Written instruction -> Can you change every "click action" in the material below to "tap action", leaving everything else unchanged?

Word and element pointing entries
--------

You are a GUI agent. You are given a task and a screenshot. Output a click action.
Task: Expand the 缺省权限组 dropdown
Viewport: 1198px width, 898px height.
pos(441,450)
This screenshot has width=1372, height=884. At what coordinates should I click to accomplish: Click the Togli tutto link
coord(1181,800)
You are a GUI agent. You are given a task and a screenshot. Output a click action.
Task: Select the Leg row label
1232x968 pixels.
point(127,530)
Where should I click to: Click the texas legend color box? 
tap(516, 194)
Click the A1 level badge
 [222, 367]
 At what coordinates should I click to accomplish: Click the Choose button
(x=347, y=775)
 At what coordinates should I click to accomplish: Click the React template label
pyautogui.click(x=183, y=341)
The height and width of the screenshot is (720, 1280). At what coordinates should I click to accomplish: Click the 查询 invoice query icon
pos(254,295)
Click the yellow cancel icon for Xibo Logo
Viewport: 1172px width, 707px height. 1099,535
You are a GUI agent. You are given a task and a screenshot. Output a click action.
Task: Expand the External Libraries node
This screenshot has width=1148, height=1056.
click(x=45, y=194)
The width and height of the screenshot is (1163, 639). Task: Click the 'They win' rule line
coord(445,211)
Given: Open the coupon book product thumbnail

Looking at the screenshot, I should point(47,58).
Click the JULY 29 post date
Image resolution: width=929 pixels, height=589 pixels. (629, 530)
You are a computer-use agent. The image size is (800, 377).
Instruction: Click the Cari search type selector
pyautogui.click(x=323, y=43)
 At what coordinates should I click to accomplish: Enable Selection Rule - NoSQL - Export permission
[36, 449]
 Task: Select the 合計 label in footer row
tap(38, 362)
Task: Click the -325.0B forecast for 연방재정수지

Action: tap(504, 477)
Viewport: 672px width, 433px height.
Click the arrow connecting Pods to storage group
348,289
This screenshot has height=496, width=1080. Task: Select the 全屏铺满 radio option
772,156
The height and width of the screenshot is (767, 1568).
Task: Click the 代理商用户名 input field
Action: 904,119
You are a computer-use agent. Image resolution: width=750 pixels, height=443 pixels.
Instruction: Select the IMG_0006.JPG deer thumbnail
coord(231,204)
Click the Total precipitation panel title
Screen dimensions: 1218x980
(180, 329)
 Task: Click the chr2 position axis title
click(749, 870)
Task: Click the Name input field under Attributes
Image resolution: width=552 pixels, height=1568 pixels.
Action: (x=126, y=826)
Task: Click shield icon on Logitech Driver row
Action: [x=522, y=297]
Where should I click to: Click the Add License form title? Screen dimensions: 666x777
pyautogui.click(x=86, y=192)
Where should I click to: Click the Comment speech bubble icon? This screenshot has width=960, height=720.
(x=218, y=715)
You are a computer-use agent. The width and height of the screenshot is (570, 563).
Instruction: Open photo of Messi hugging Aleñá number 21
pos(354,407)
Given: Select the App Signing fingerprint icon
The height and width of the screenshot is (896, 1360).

--------

Task solution ->
You are a GUI agent. You are given a task and a screenshot. Output a tap action.
Task: Expand the 缺省权限组 dropdown
Viewport: 1198px width, 898px height.
pos(441,450)
This screenshot has width=1372, height=884. At what coordinates should I click to accomplish: Click the Togli tutto link
coord(1181,800)
You are a GUI agent. You are given a task and a screenshot. Output a tap action.
Task: Select the Leg row label
1232x968 pixels.
point(127,530)
Where should I click to: Click the texas legend color box? 
tap(516, 194)
Click the A1 level badge
 [222, 367]
 At what coordinates should I click to accomplish: Click the Choose button
(x=347, y=775)
 At what coordinates should I click to accomplish: Click the React template label
pyautogui.click(x=183, y=341)
The height and width of the screenshot is (720, 1280). At what coordinates should I click to accomplish: Click the 查询 invoice query icon
pos(254,295)
Click the yellow cancel icon for Xibo Logo
Viewport: 1172px width, 707px height. 1099,535
You are a GUI agent. You are given a task and a screenshot. Output a tap action.
Task: Expand the External Libraries node
This screenshot has width=1148, height=1056.
click(x=45, y=194)
The width and height of the screenshot is (1163, 639). Task: Click the 'They win' rule line
coord(445,211)
Given: Open the coupon book product thumbnail

Looking at the screenshot, I should point(47,58).
Click the JULY 29 post date
Image resolution: width=929 pixels, height=589 pixels. (629, 530)
You are a computer-use agent. The image size is (800, 377).
Instruction: Click the Cari search type selector
pyautogui.click(x=323, y=43)
 At what coordinates should I click to accomplish: Enable Selection Rule - NoSQL - Export permission
[36, 449]
 Task: Select the 合計 label in footer row
tap(38, 362)
Task: Click the -325.0B forecast for 연방재정수지

Action: tap(504, 477)
Viewport: 672px width, 433px height.
Click the arrow connecting Pods to storage group
348,289
This screenshot has height=496, width=1080. Task: Select the 全屏铺满 radio option
772,156
The height and width of the screenshot is (767, 1568).
Task: Click the 代理商用户名 input field
Action: 904,119
You are a computer-use agent. Image resolution: width=750 pixels, height=443 pixels.
Instruction: Select the IMG_0006.JPG deer thumbnail
coord(231,204)
Click the Total precipitation panel title
Screen dimensions: 1218x980
(180, 329)
 Task: Click the chr2 position axis title
click(749, 870)
Task: Click the Name input field under Attributes
Image resolution: width=552 pixels, height=1568 pixels.
Action: (x=126, y=826)
Task: Click shield icon on Logitech Driver row
Action: [x=522, y=297]
Where should I click to: Click the Add License form title? Screen dimensions: 666x777
pyautogui.click(x=86, y=192)
Where should I click to: Click the Comment speech bubble icon? This screenshot has width=960, height=720.
(x=218, y=715)
You are a computer-use agent. The width and height of the screenshot is (570, 563).
Instruction: Open photo of Messi hugging Aleñá number 21
pos(354,407)
Given: Select the App Signing fingerprint icon
The height and width of the screenshot is (896, 1360).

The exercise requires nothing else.